◆ TO DO:
Would you print only the lines running from the one with "Image resolution: width=1664" to the final line of the data below, word for word and without pictures?
**** DATASET EXCERPTS
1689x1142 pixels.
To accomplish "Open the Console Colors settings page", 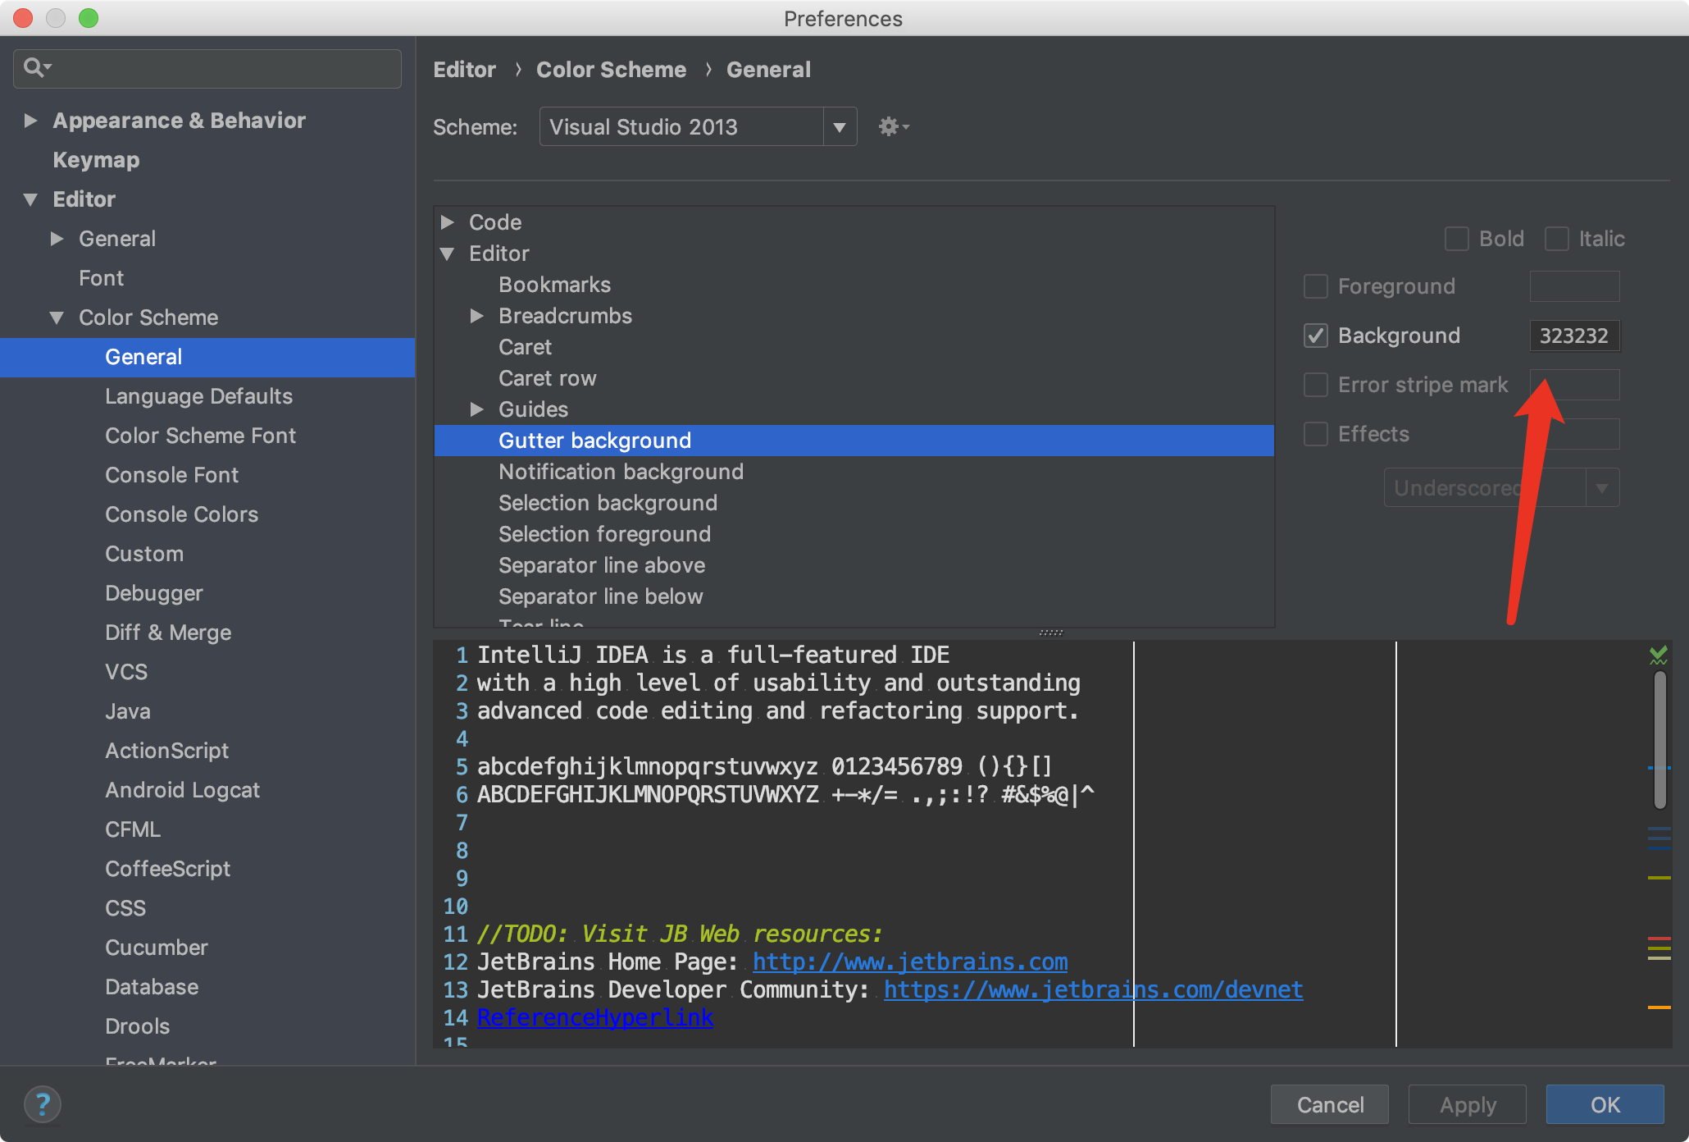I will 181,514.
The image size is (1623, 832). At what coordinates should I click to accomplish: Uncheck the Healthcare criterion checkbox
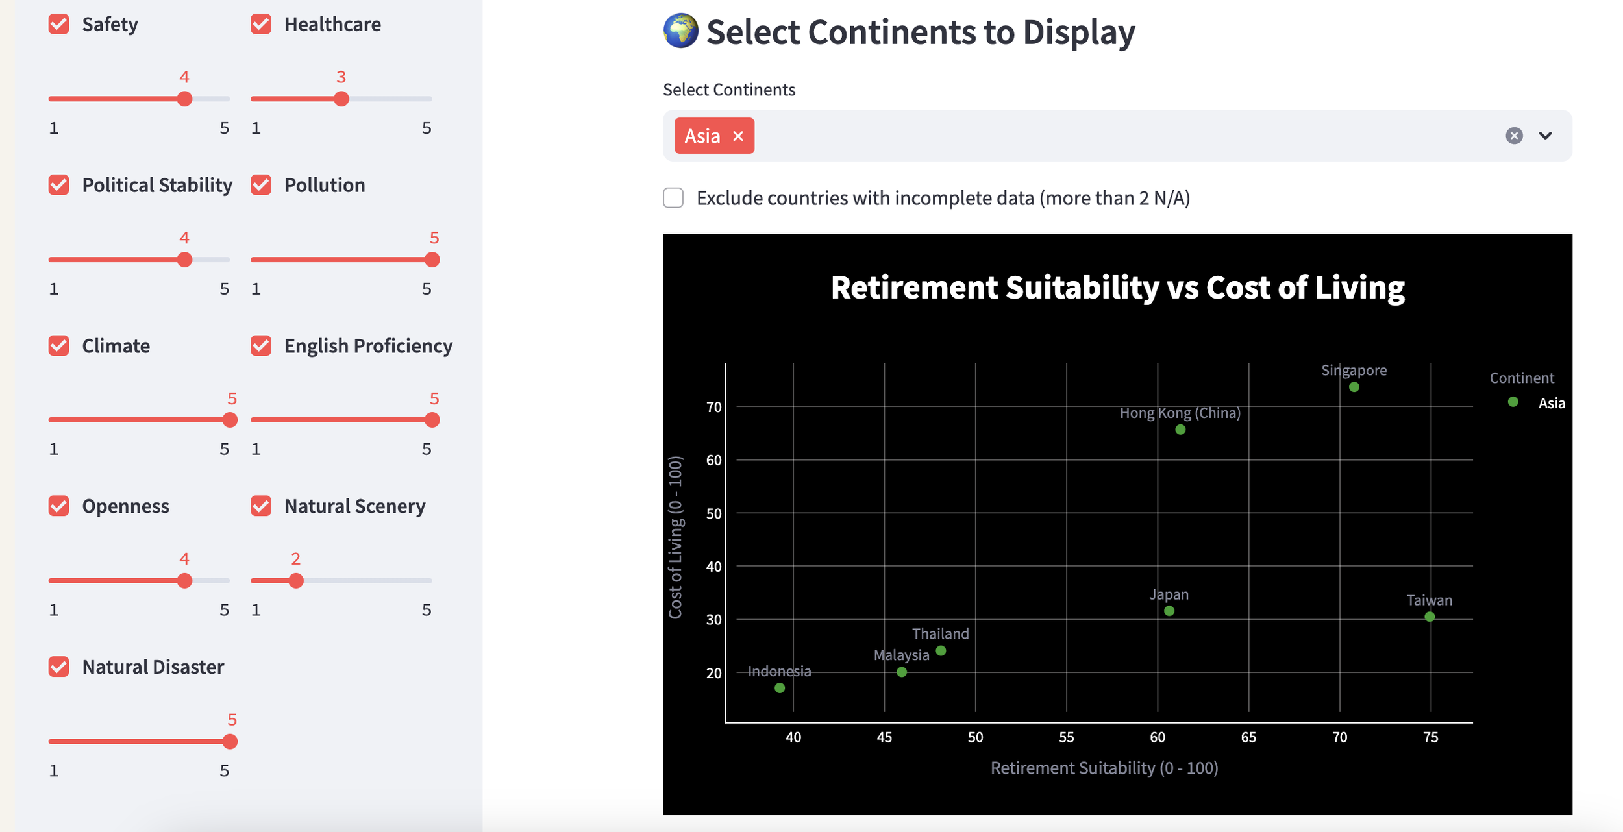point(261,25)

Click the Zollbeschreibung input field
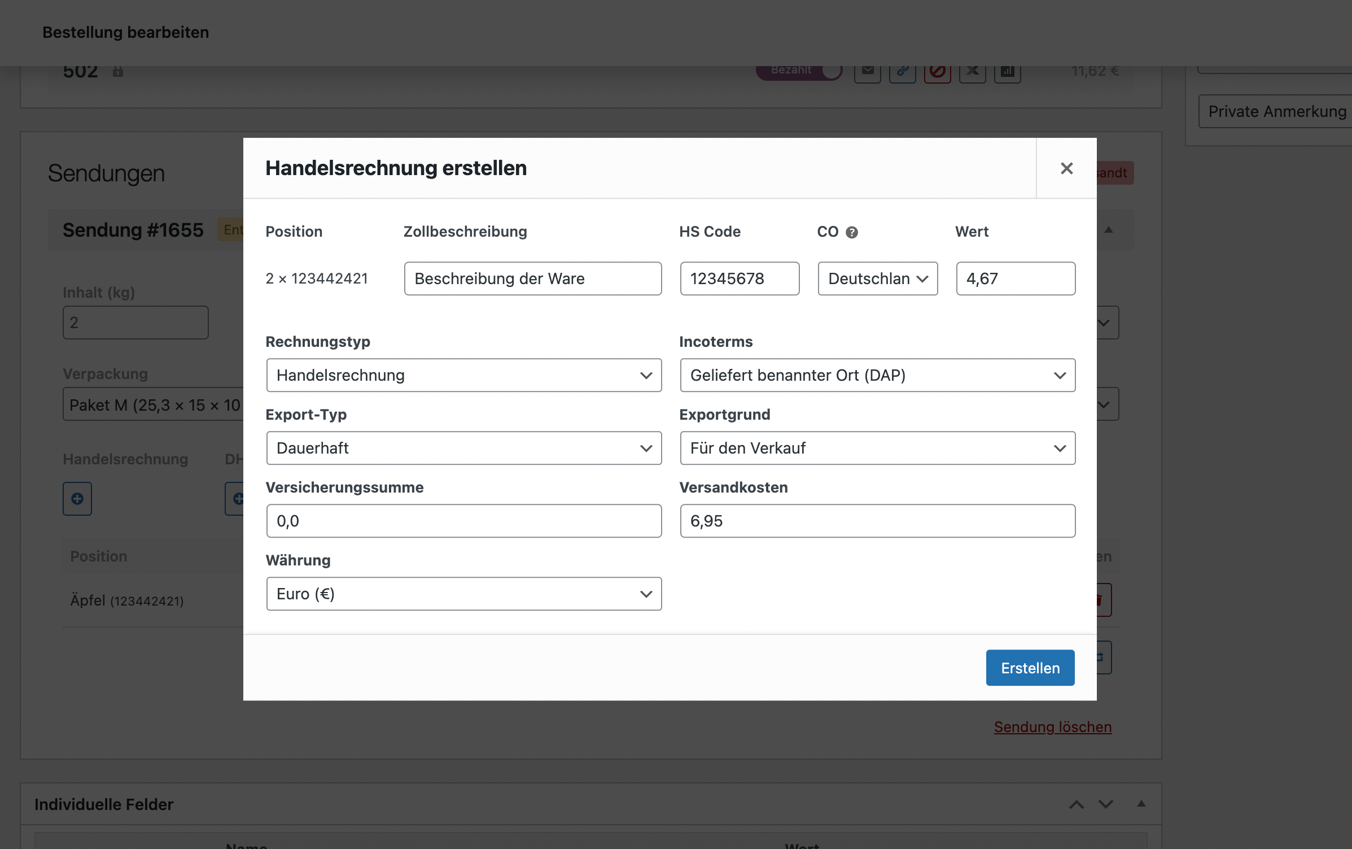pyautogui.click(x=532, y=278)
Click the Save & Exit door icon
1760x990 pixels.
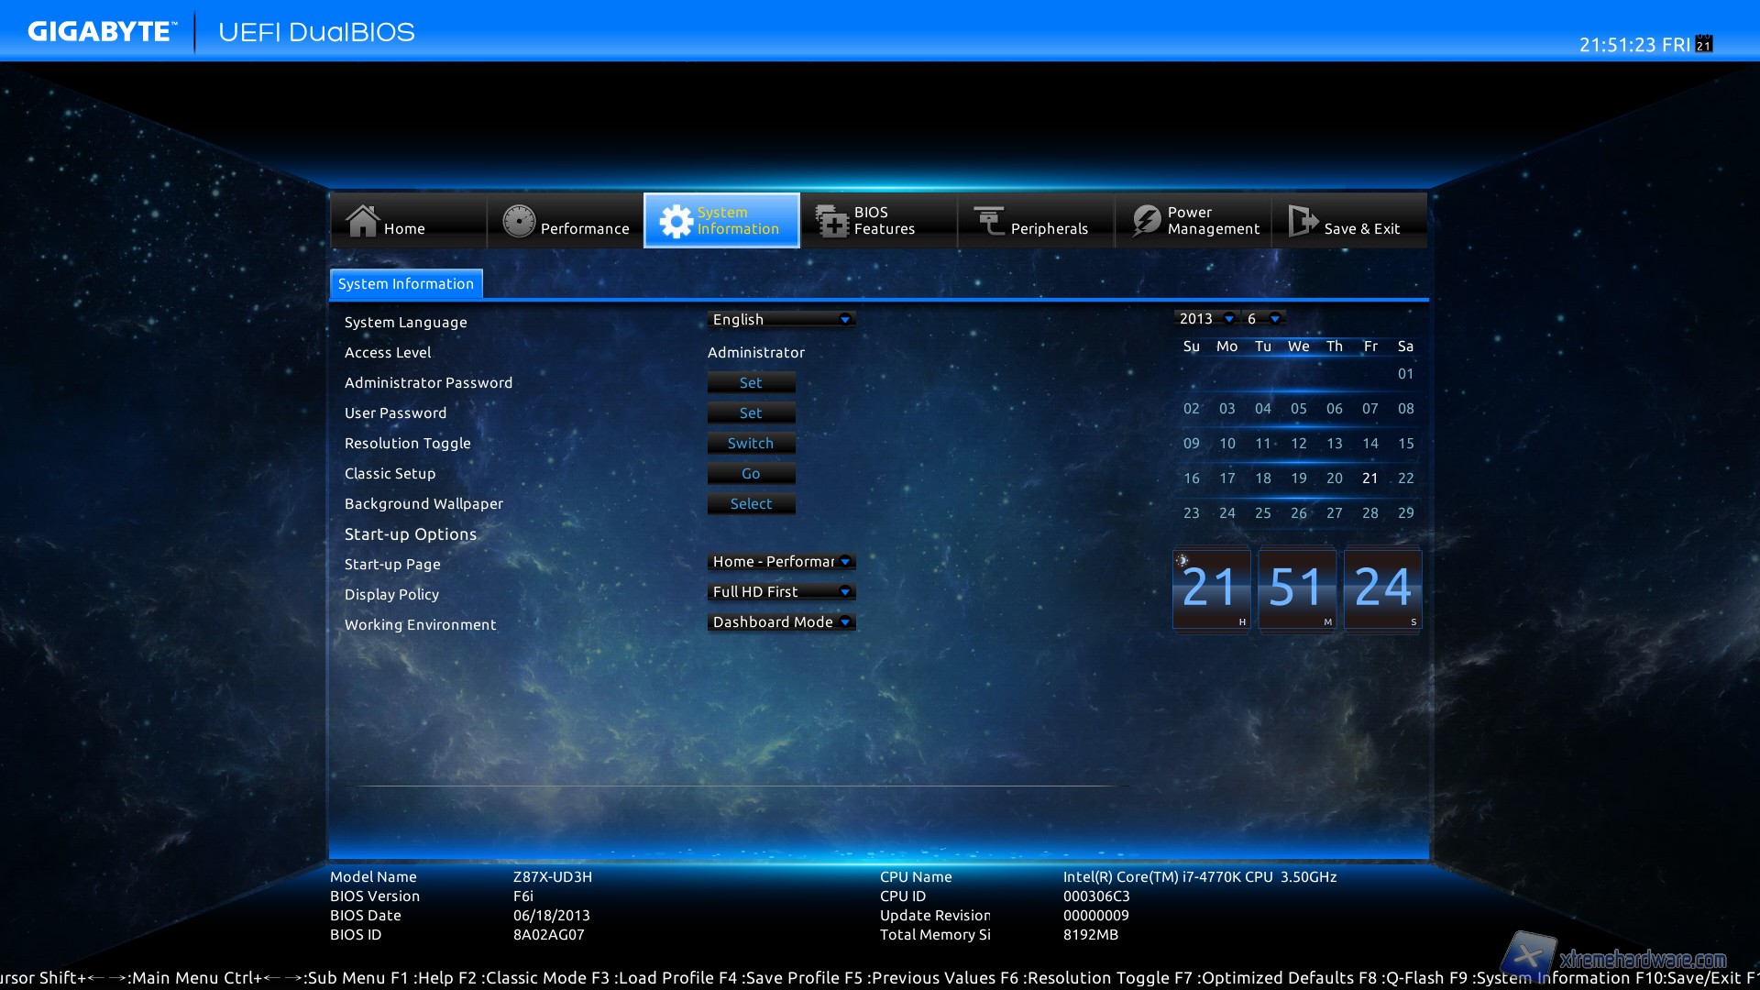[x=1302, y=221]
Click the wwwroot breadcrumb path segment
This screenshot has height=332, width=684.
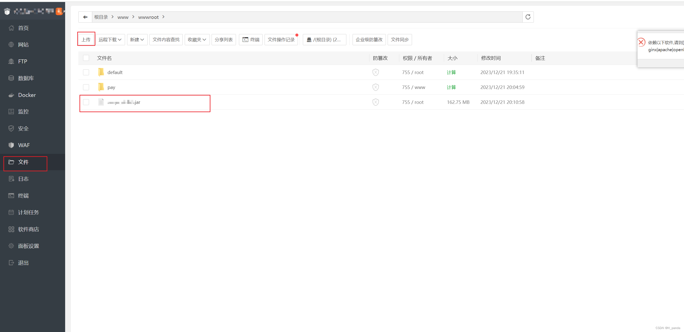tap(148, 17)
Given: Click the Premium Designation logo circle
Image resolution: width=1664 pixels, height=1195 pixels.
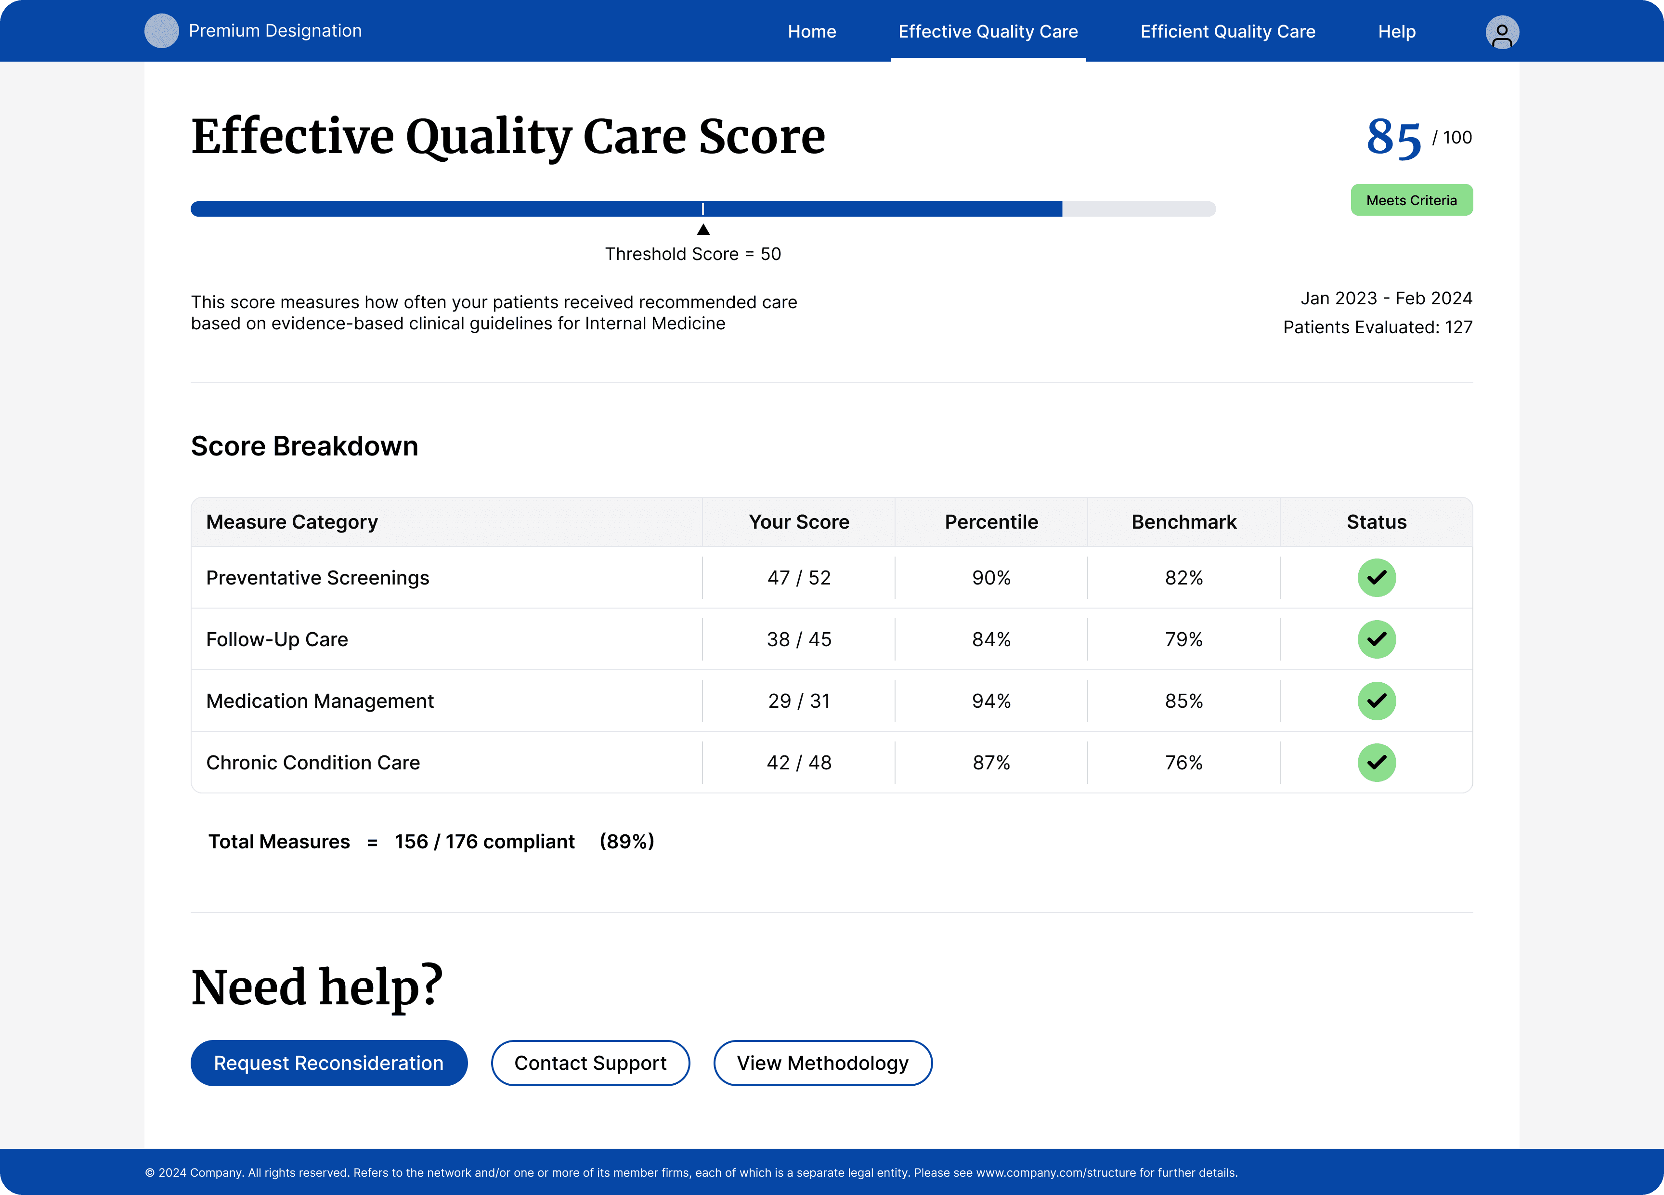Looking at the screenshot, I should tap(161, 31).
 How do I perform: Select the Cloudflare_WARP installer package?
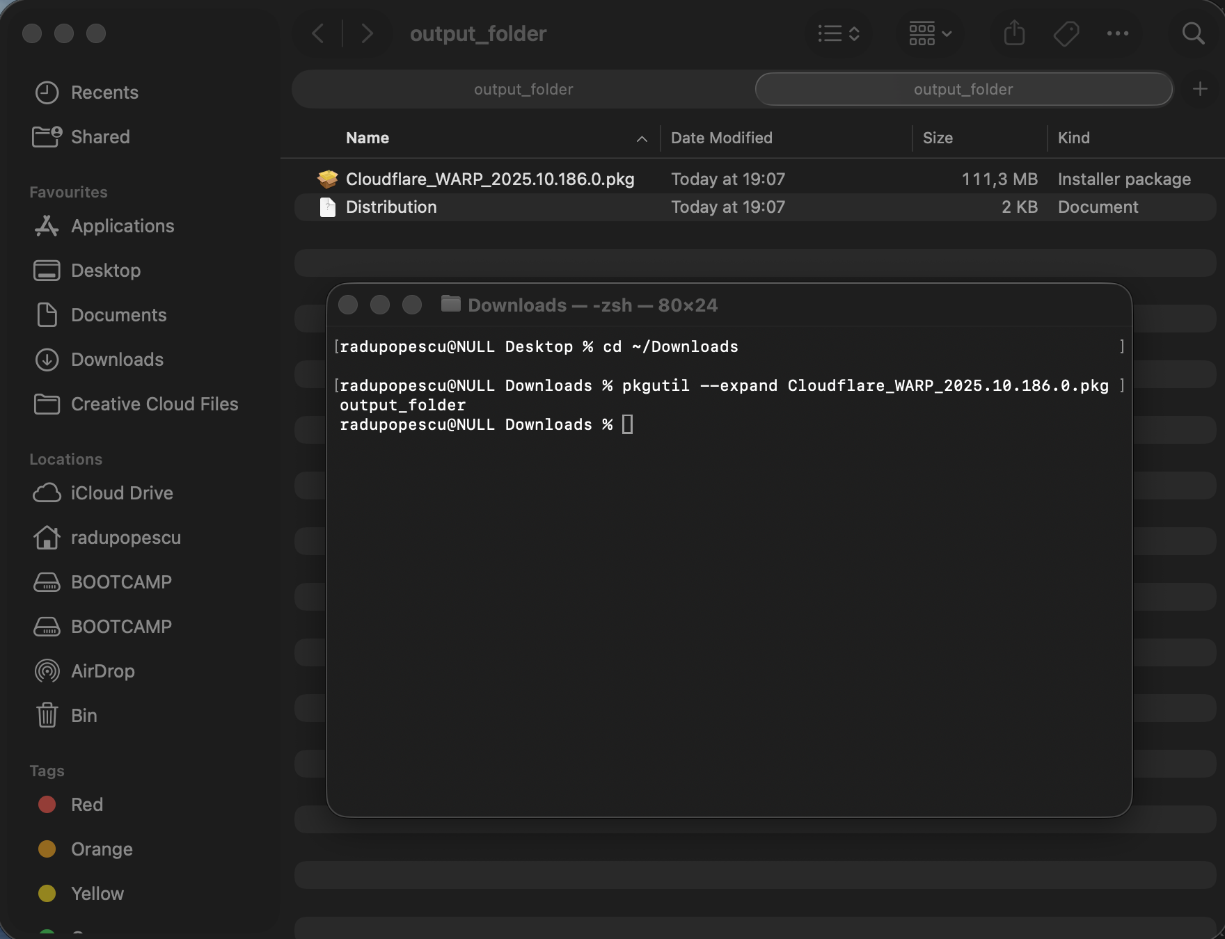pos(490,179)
********
◆ OUTPUT OF THE TASK:
Image resolution: width=1664 pixels, height=1195 pixels.
Looking at the screenshot, I should tap(161, 31).
 How do I perform: Select the Cloudflare_WARP installer package?
pos(490,179)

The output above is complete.